**Your goal:**
Reproduce, character for character, the lines below from the first through the one with "Estrella Damm (81, 1239)". Leave pictures out.

>>>

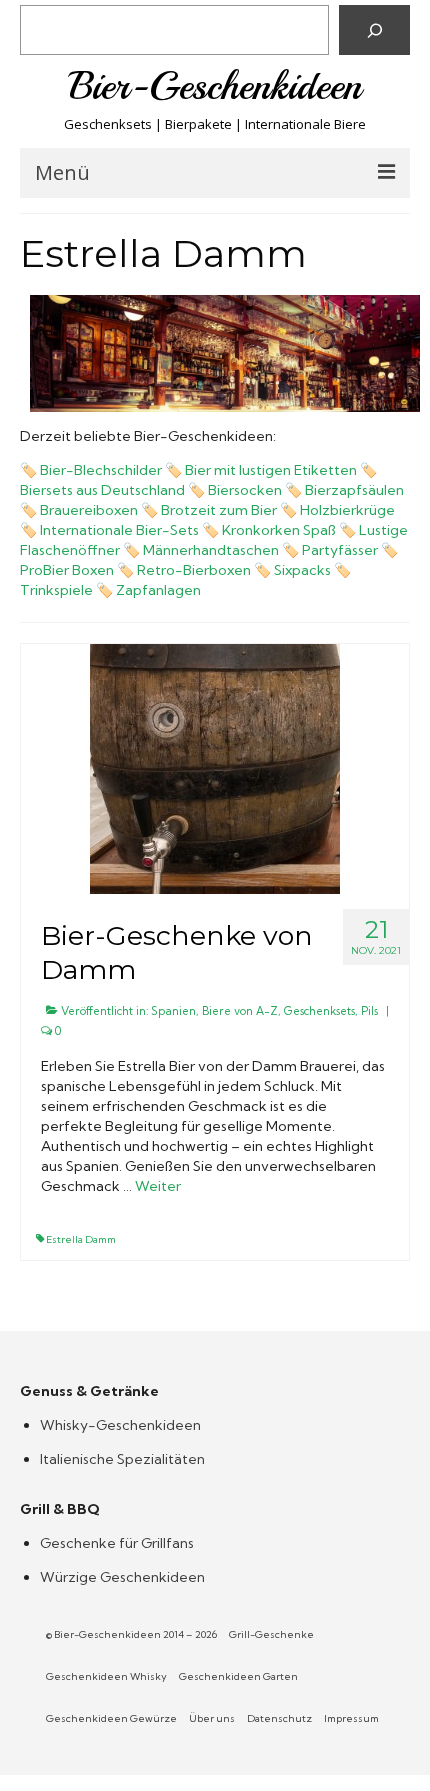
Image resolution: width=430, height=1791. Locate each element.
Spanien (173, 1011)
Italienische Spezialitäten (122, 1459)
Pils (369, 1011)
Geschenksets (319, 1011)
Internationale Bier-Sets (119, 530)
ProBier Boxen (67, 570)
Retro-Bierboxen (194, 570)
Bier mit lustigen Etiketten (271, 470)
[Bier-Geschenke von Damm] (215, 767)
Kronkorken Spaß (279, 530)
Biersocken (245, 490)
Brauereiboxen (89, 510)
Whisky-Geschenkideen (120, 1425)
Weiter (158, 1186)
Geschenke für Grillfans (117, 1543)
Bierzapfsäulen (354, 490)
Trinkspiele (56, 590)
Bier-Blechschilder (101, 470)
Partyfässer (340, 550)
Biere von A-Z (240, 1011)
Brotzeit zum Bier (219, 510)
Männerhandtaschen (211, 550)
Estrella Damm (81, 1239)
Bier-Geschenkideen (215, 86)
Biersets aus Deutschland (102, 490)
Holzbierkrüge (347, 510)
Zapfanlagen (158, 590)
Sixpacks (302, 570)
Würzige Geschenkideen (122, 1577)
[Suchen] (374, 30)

<<<

**Answer section:**
Image resolution: width=430, height=1791. Locate each element.
Spanien (173, 1011)
Italienische Spezialitäten (122, 1459)
Pils (369, 1011)
Geschenksets (319, 1011)
Internationale Bier-Sets (119, 530)
ProBier Boxen (67, 570)
Retro-Bierboxen (194, 570)
Bier mit lustigen Etiketten (271, 470)
[Bier-Geschenke von Damm] (215, 767)
Kronkorken Spaß (279, 530)
Biersocken (245, 490)
Brauereiboxen (89, 510)
Whisky-Geschenkideen (120, 1425)
Weiter (158, 1186)
Geschenke für Grillfans (117, 1543)
Bierzapfsäulen (354, 490)
Trinkspiele (56, 590)
Bier-Blechschilder (101, 470)
Partyfässer (340, 550)
Biere von A-Z (240, 1011)
Brotzeit zum Bier (219, 510)
Männerhandtaschen (211, 550)
Estrella Damm (81, 1239)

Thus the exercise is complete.